Колбаса заскворчала, Корсаков перевернул ее и разбил в сковородку пяток яиц.
— Ладно, давай перекусим, — сказал он.
Владик принес подушку, уселся на нее. Табуретку они использовали, как сервировочный столик. Яичница исчезла в мгновение ока. Разлив по кружкам квас, Игорь достал из кармана пятьдесят баксов и протянул Владику.
— Держи. Это тебе подъемные. Больше ничем помочь не могу.
— Не понял, — Лосев захлопал глазами.
— Федоров, участковый наш, сказал, что будет лучше, если ты пропадешь с Арбата в неизвестном направлении и, причем, надолго.
Лосев покачал головой.
— Зачем? Вроде, все обошлось. Папа уехал, Аньку я больше видеть не хочу — здоровье дороже…
Корсаков с досадой хлопнул ладонями по коленям.

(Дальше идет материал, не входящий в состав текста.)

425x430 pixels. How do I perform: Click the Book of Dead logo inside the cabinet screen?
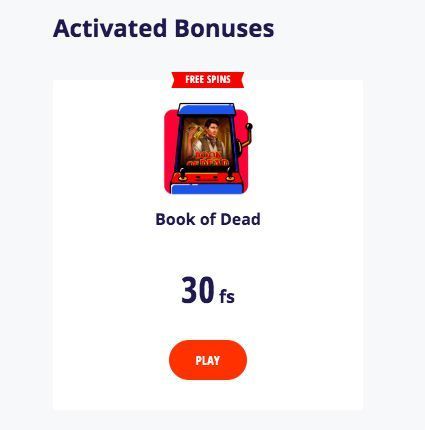[208, 159]
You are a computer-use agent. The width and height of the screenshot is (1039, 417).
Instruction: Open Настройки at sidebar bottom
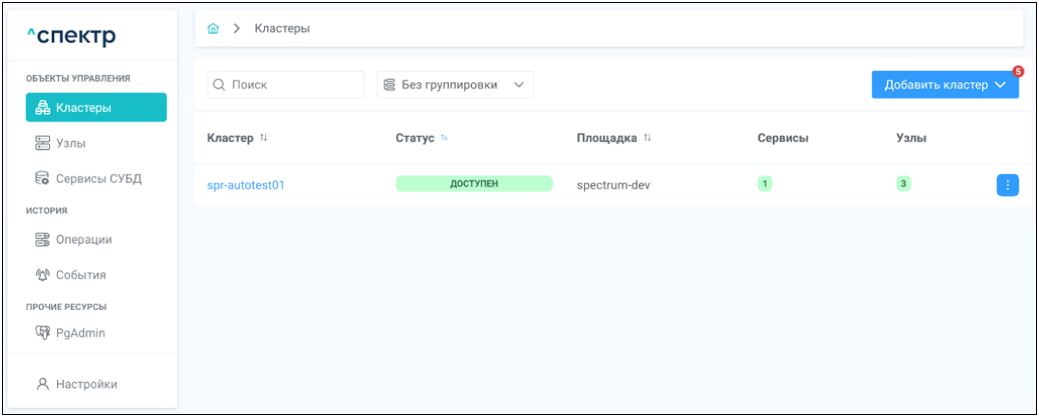click(86, 384)
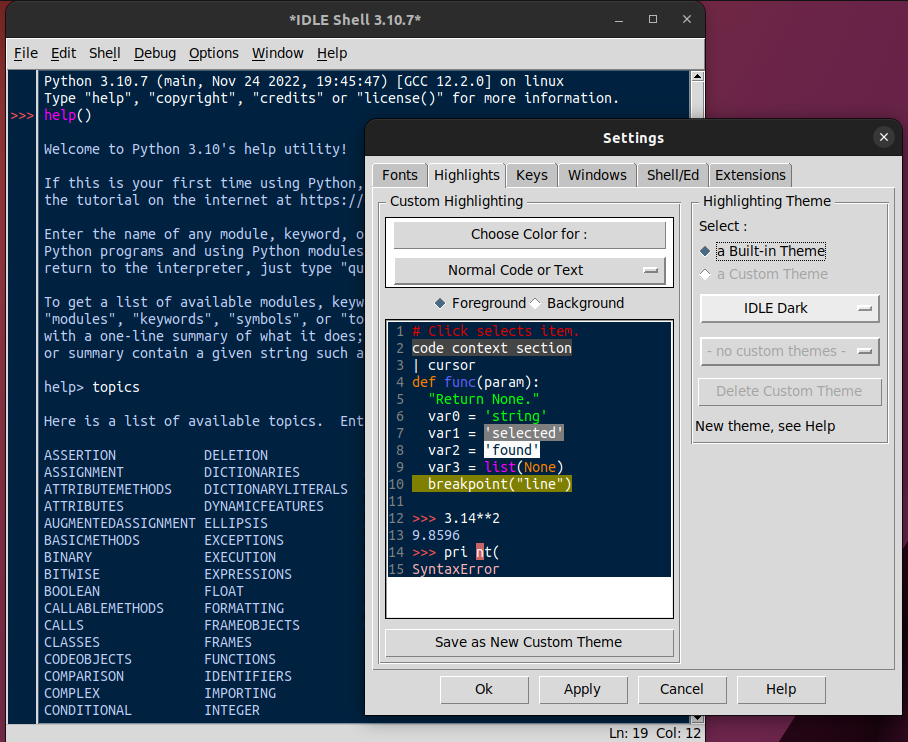Click the 'Choose Color for :' button
The image size is (908, 742).
(x=529, y=235)
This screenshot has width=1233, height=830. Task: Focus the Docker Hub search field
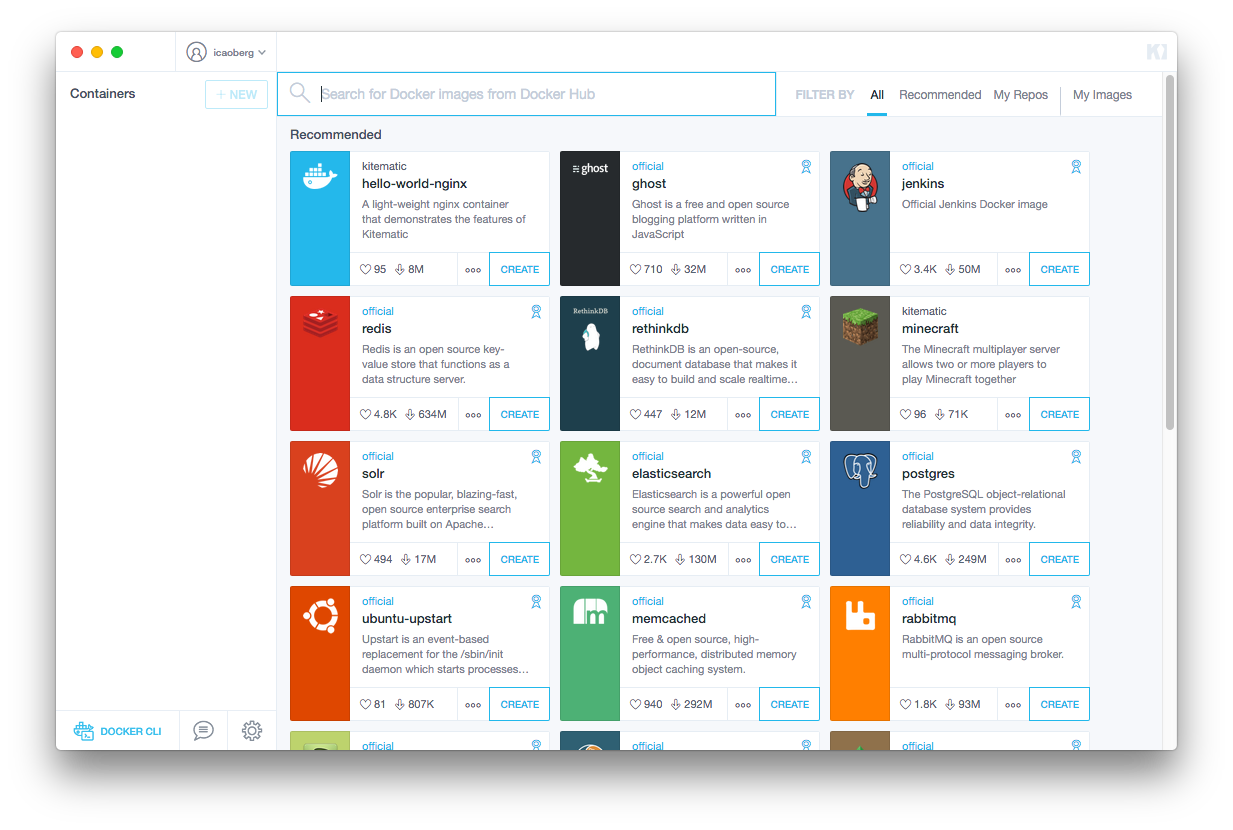pyautogui.click(x=545, y=94)
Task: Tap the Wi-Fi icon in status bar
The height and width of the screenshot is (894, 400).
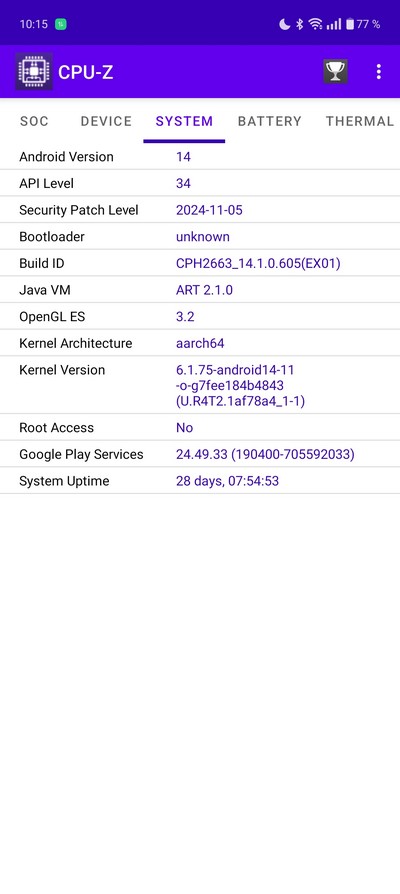Action: click(x=315, y=24)
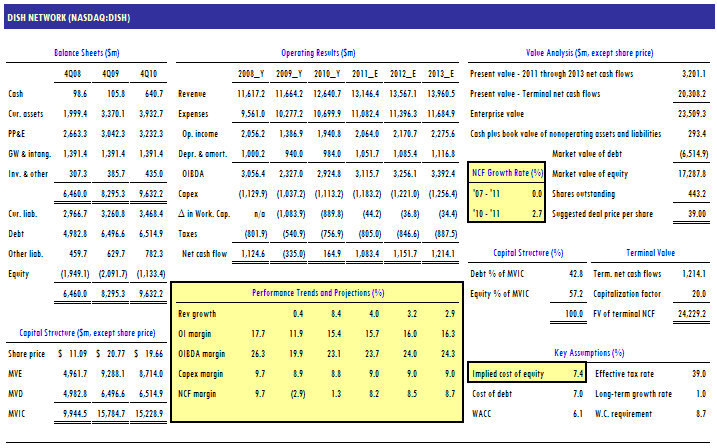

— Слушай, я тебе все разжевывать должен? Папа, говоришь, уехал? Надолго ли? Ты думаешь, он это дело так оставит? В один прекрасный день я тебя найду вон там, — он кивнул за окно, — во дворе с проломленной головой. А еще хуже — менты, причем не из «пятерки», а какой-нибудь ОМОН, проведут шмон и найдут у тебя в матрасе мешок с «планом». Тебя на зону лет на пятнадцать, а мы, кто здесь останется, будем ребятам из отделения целый год штраф платить. «За нарушение общественного порядка». А люди здесь небогатые, сам знаешь. Есть еще вариант: я просыпаюсь, а ты спишь вечным сном с ножом в спине и на рукоятке мои «пальчики». С Александра Александровича станется — может и такое организовать.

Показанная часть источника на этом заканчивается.